Automation and modeling of a novel laser cladding process to repair and rebuild worn components for extreme applications

新型激光熔覆工艺的自动化和建模，用于修复和重建极端应用的磨损部件

• 批准号: 537378-2018
• 负责人: Ahmad, Rafiq
• 金额: $ 4.75万
• 依托单位: University of Alberta
• 依托单位国家: 加拿大
• 项目类别: Collaborative Research and Development Grants
• 财政年份: 2019
• 资助国家: 加拿大
• 起止时间: 2019-01-01 至 2020-12-31
• 项目状态: 已结题
• 来源: https://www.nserc-crsng.gc.ca/ase-oro/Details-Detailles_eng.asp?id=691366
• 关键词: Automation; modeling; novel; laser; cladding

One of the most promising areas in manufacturing is what is called "advanced manufacturing," which commonly refers to the new possibilities offered by lasers and additive manufacturing processes.

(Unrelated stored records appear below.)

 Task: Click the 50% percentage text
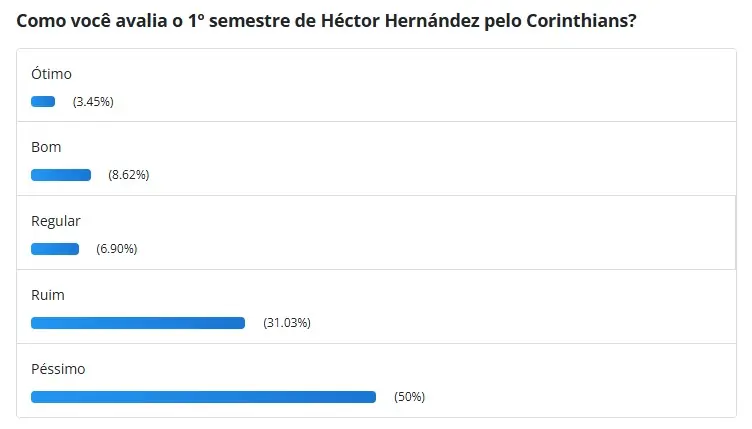[410, 397]
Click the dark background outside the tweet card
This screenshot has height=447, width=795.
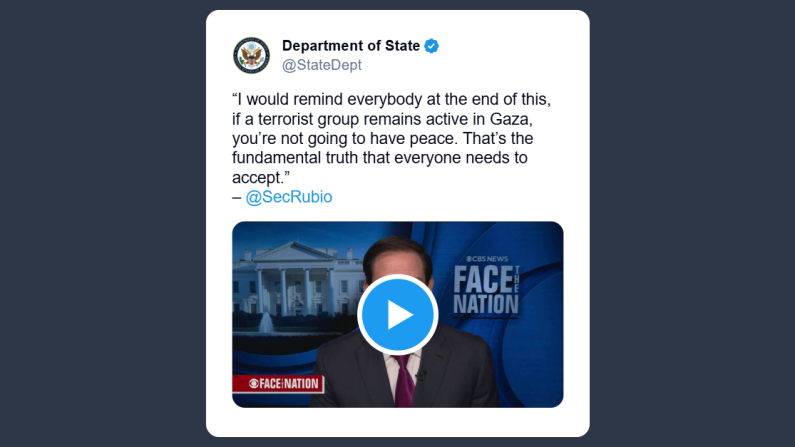pyautogui.click(x=100, y=220)
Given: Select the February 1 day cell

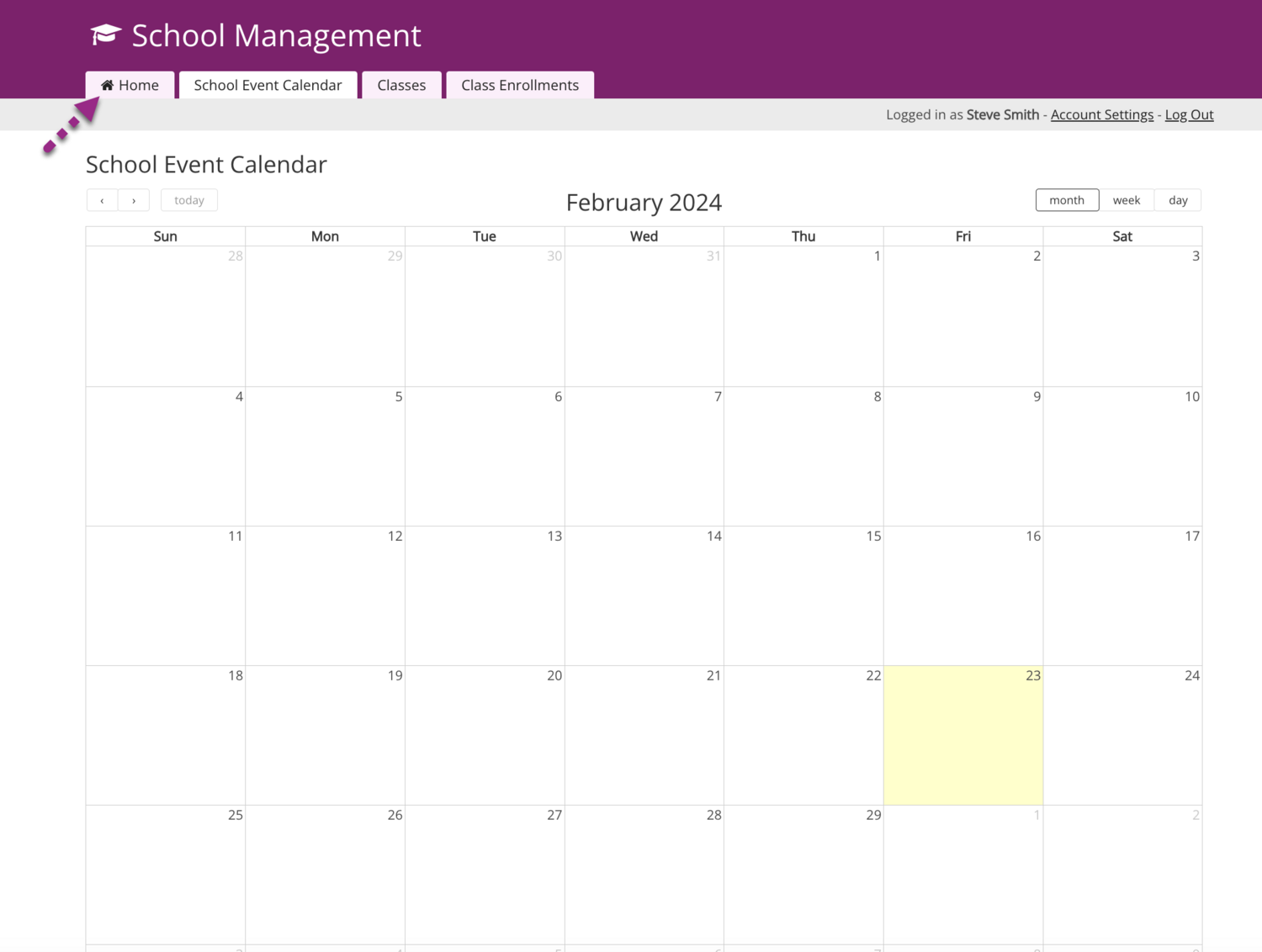Looking at the screenshot, I should click(x=803, y=317).
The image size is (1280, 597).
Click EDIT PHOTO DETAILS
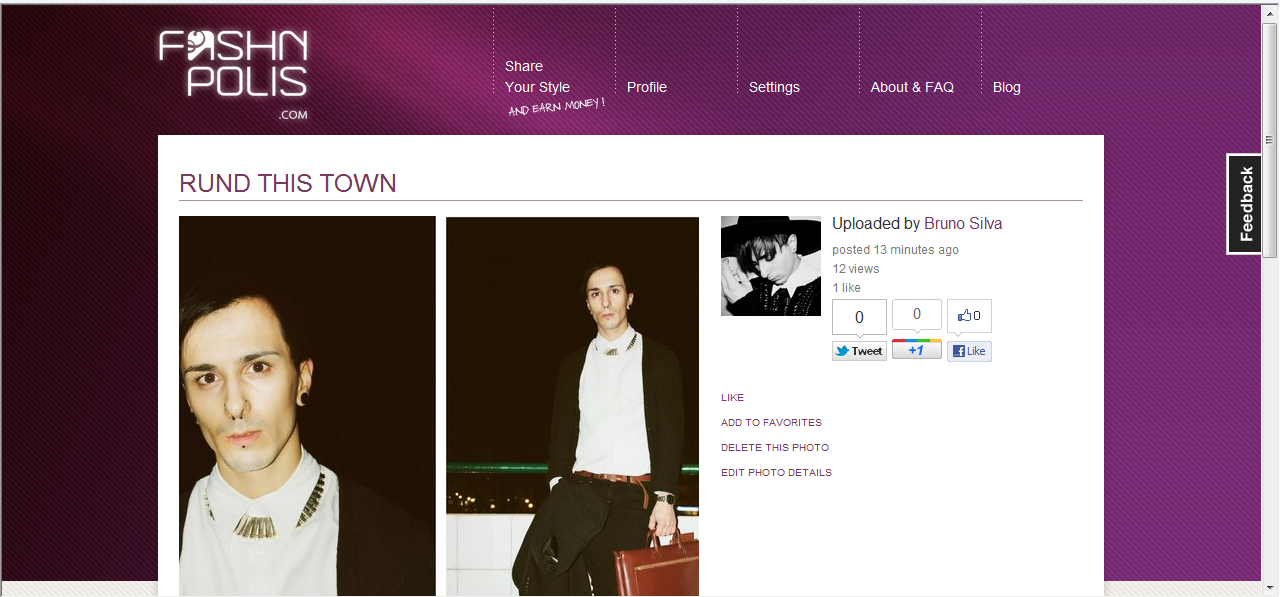pos(776,473)
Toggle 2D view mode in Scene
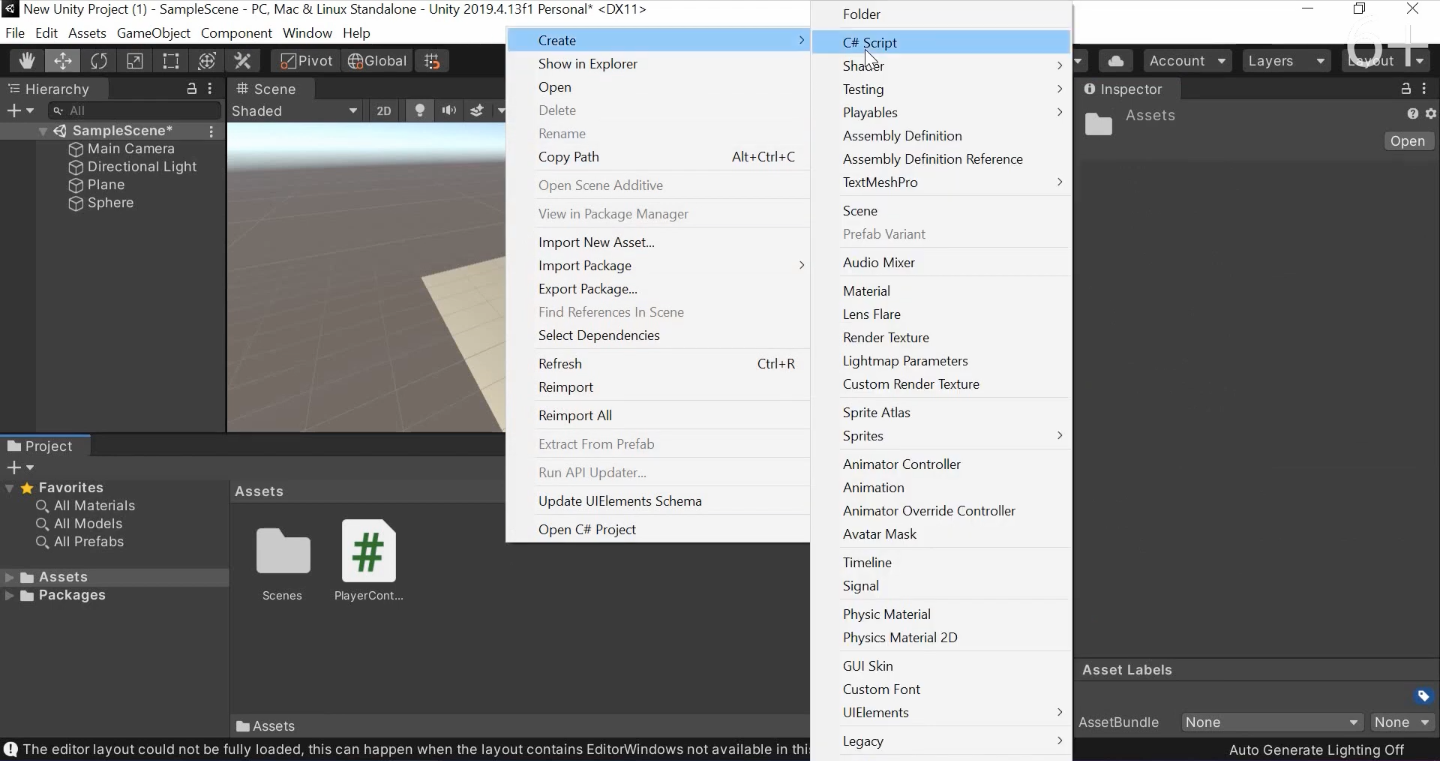 [x=384, y=111]
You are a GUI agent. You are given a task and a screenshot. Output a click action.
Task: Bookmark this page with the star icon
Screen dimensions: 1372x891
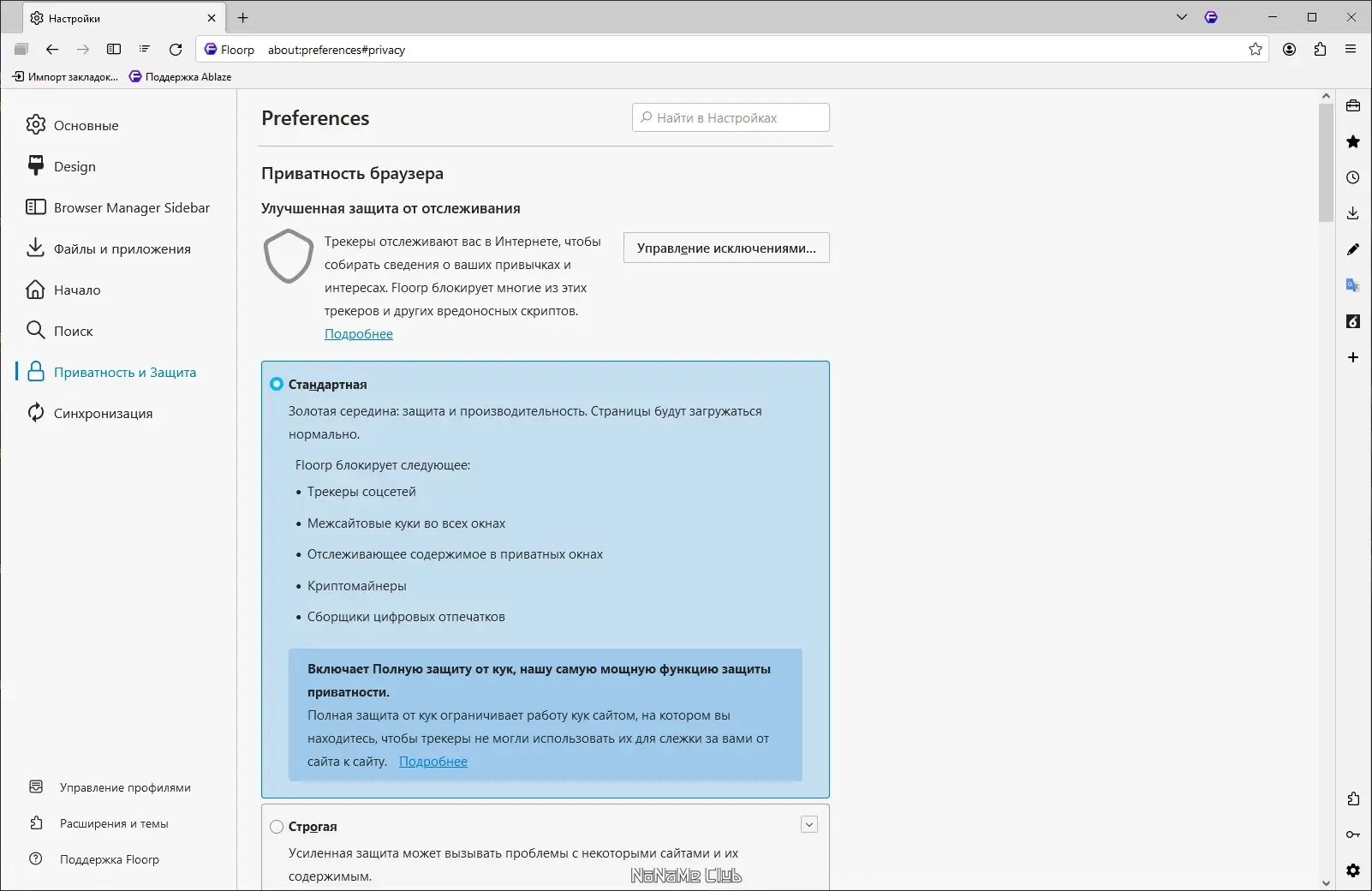[1256, 50]
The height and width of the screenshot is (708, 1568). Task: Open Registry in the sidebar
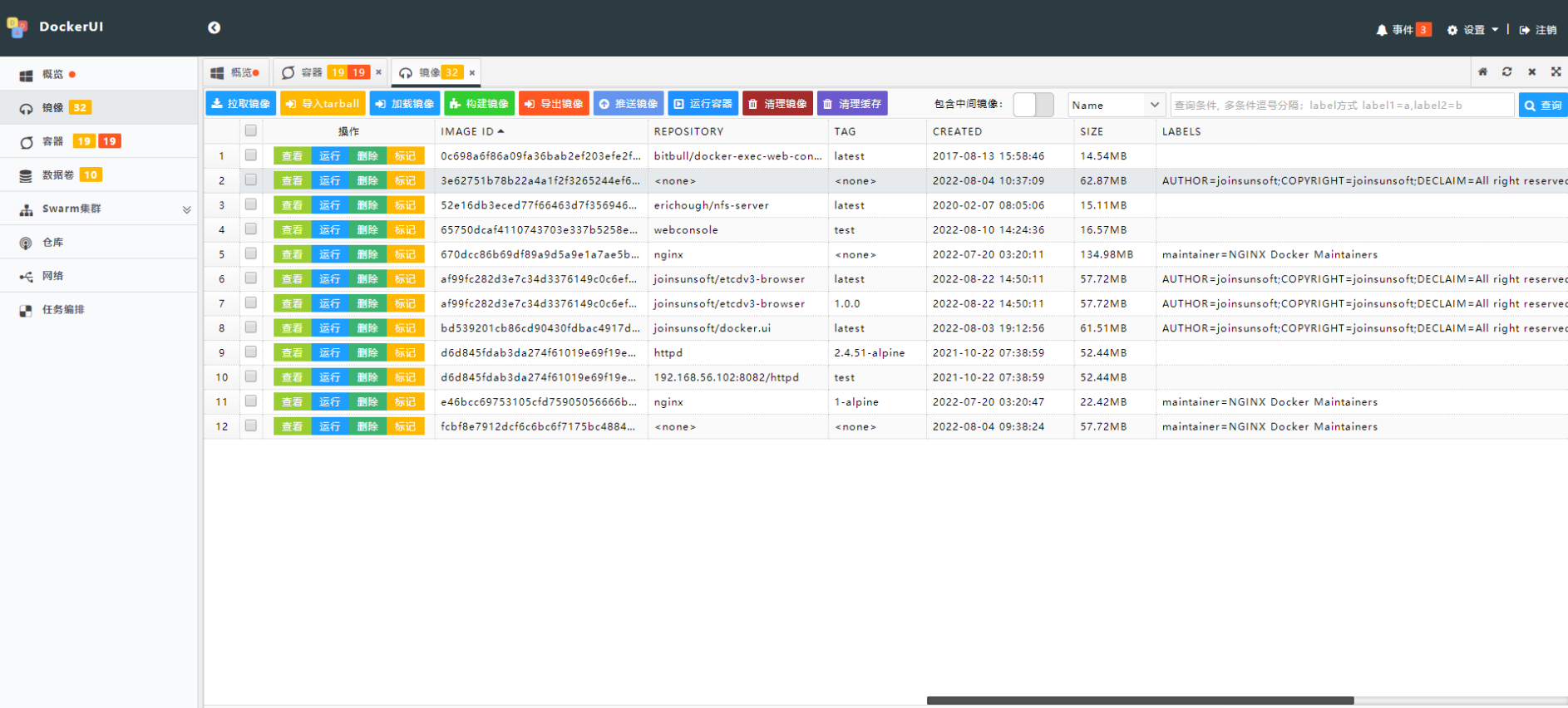[x=52, y=243]
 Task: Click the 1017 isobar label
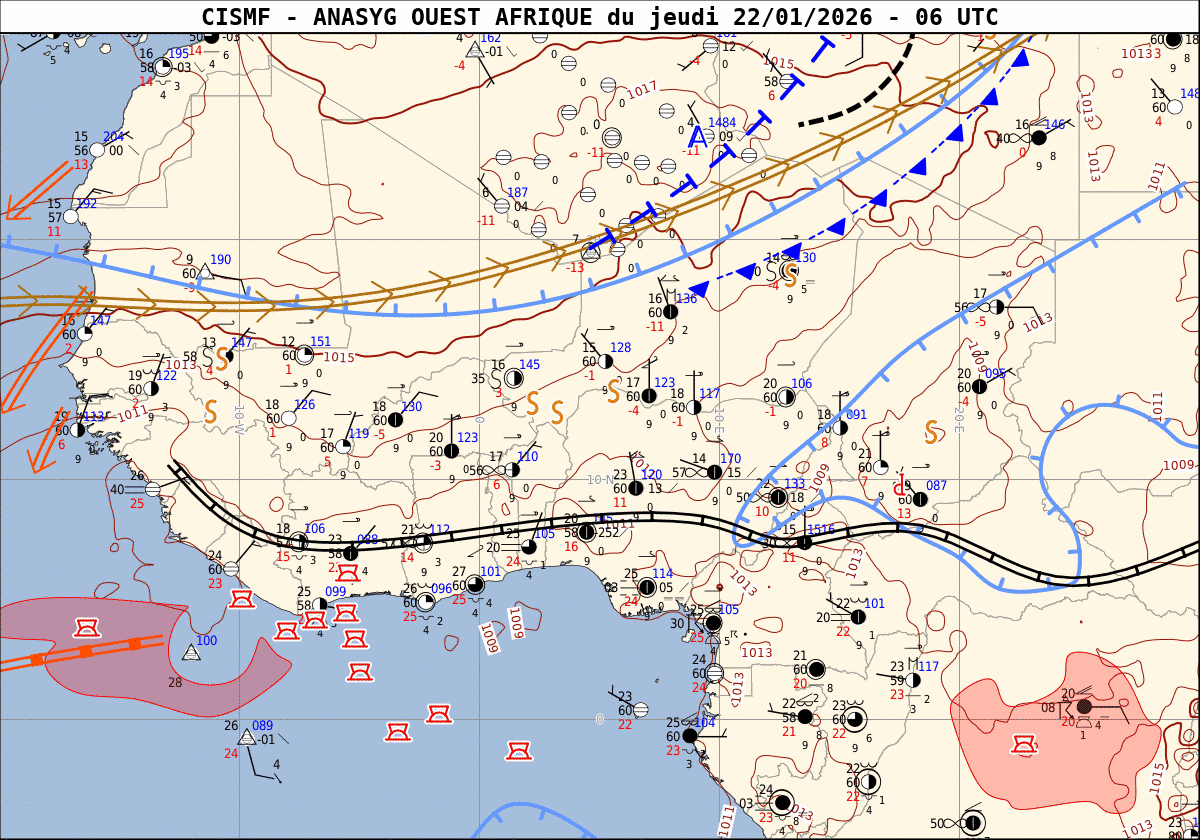point(641,90)
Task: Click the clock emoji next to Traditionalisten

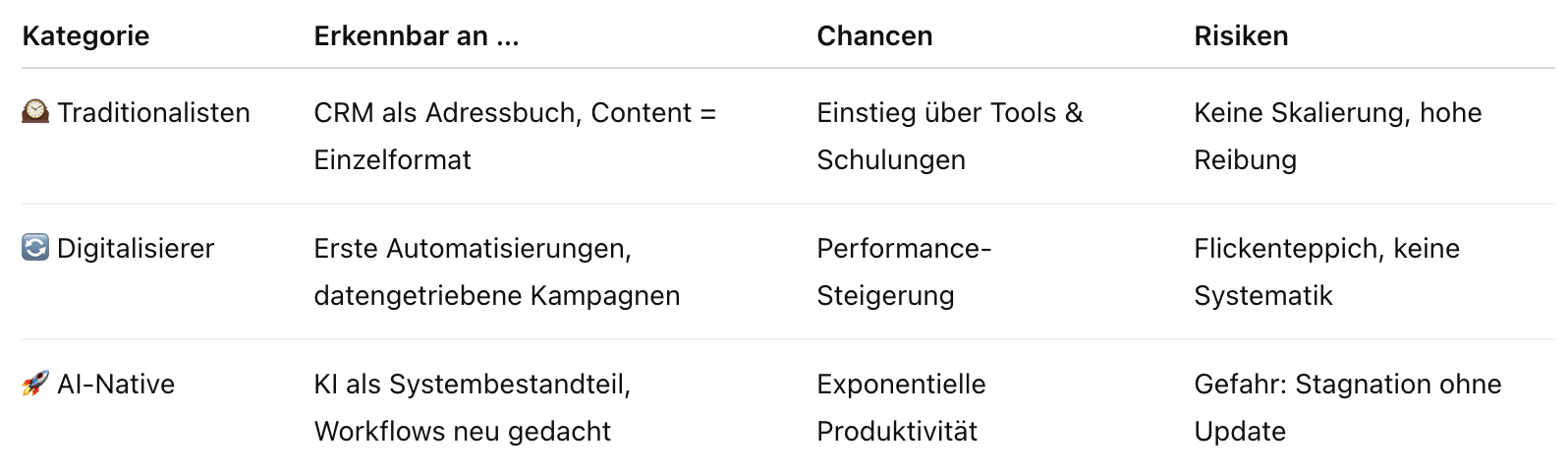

While this technology is well-established in polymers ("3D printing"), applying this technique to metals brings challenges that significantly affect the feasibility on an industrial scale in manufacturing. This project focuses on a specific subset of the area of additive manufacturing, and targets the repair of parts that have been worn out in extreme applications. Such applications include the resource-based industries that experience extreme abrasion in hard-rock mining and oilsands extraction, extreme high-speed wood cutting, and the manufacturing of composites for the aerospace industry, including hot-stages of thrust-vectoring nozzles. The repair welds that take a worn part and bring it back to its original shape have been demonstrated to be very effective, as they can improve the material properties beyond those of the original part, while also reducing the environmental impact. Two main technologies are used in this approach, one involving the deposition of layers (e.g. laser cladding), and another the buildup of 3D structures (e.g. additive manufacturing). However, as each part is unique, the process of making such repairs is currently labour intense, and new processes for 3D scanning and programming the welds are necessary to make the technology economically feasible for more industries. The project will develop novel techniques and processes to scan, program, and weld such parts. The complexities of the project stem from the required combination of part localization, identification and quantification of the damaged part with robust 3D reconstruction and comparison using 3D point-cloud data information, and the tool path planning based on the material behavior. The intrinsic properties of metals during the deposition process results in material transformations and residual stresses throughout the newly deposited material, which require a thorough investigation, and need to be taken into consideration in the toolpath planning. The goal is to create an automated system with Industry 4.0 capabilities that controls the process parameters for repair.

制造业最有前途的领域之一是所谓的“先进制造”，它通常指激光和增材制造工艺提供的新可能性。虽然这项技术在聚合物领域（“3D 打印”）已经很成熟，但将该技术应用于金属会带来挑战，严重影响工业规模制造的可行性。该项目专注于增材制造领域的特定子集，目标是修复在极端应用中磨损的零件。此类应用包括在硬岩采矿和油砂开采、极高速木材切割以及航空航天工业复合材料制造（包括推力矢量喷嘴的热阶段）中经历极度磨损的资源型行业。修复焊缝将磨损零件恢复到原来的形状已被证明是非常有效的，因为它们可以改善原始零件的材料性能，同时减少对环境的影响。该方法使用了两种主要技术，一种涉及层沉积（例如激光熔覆），另一种涉及 3D 结构的构建（例如增材制造）。然而，由于每个零件都是独一无二的，目前进行此类修复的过程是劳动密集型的，并且需要用于 3D 扫描和焊接编程的新工艺，以使该技术在经济上适用于更多行业。该项目将开发扫描、编程和焊接此类零件的新技术和工艺。该项目的复杂性源于需要将零件定位、损坏零件的识别和量化与使用 3D 点云数据信息进行稳健的 3D 重建和比较以及基于材料行为的刀具路径规划相结合。沉积过程中金属的固有特性会导致整个新沉积材料发生材料转变和残余应力，这需要进行彻底的研究，并且需要在刀具路径规划中予以考虑。目标是创建一个具有工业 4.0 功能的自动化系统，控制修复的工艺参数。